Different views have been held, especially in recent times, since doubts have been entertained regarding Laennec's theory of haemoptoic infarctus, respecting the relation which these conditions bear to pulmonary hemorrhage and apoplexy of the lungs. For our own part, on the one hand, we regard them as representing hyperoemia of a lower or higher degree, which, under certain conditions, may give rise to haemoptysis, and, on the other hand, it appears clear to us that they also represent apoplexies, namely, in a less degree a vascular apoplexy, and in a higher degree an apoplexy with effusion of blood into the parenchyma of the lungs; but as the blood is not at all events originally effused into the cavities of the air-cells, apoplexies are not necessarily associated with haemoptysis, and hence must be distinguished from it.

The latter variety, namely, hemorrhage into the cavities of the air-cells, corresponds with Laennec's pulmonary apoplexy or hosmoptoic infarctus. Our own experience confirms the views of that great physician regarding the existence of this morbid change, and the manner in which it is produced. When highly developed, it is attended with laceration of the texture of the lungs.

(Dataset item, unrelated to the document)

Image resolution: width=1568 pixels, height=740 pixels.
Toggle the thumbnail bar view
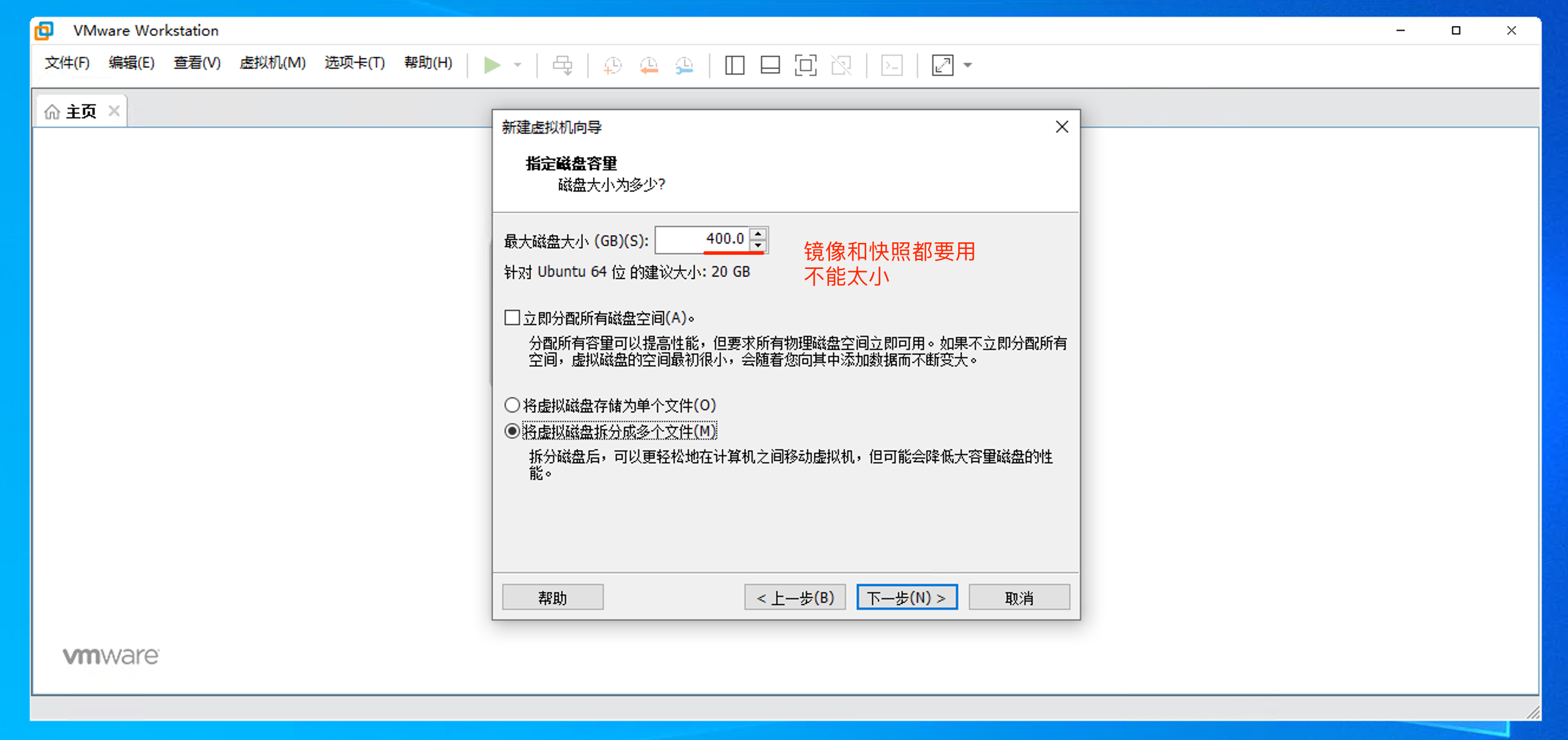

The apoplexy of Laennec is characterized by the following signs: -

We find blackish-red patches in the substance of the lungs, which attract attention not only by their color and consistence, but also by their definite outline. On examining the cut, or, what is better, the torn surface of the diseased portion, we observe it to be more or less coarsely granular and dry, the granulation being often very irregularly distributed. The tissue itself is tough and yet easily torn, and presents throughout, both at the centre and at the periphery, the same consistence. The whole represents an effusion of blood into the cavities of the air-cells, which distends them to a certain extent and then coagulates within them, thus giving rise to the granular texture of the haemoptoic infarctus. The interstitial tissues are compressed, and infiltrated with blood, and hence the color of the diseased part is uniform throughout. The terminations of the bronchial tubes are also filled with the extrava-sated blood, their walls being reddened by imbibition, just as we observe in the case of bloodvessels. On scraping the infarctus with the back of a scalpel, there is poured forth a very slight quantity of thick blood intermixed with numerous, black, grumous flocculi.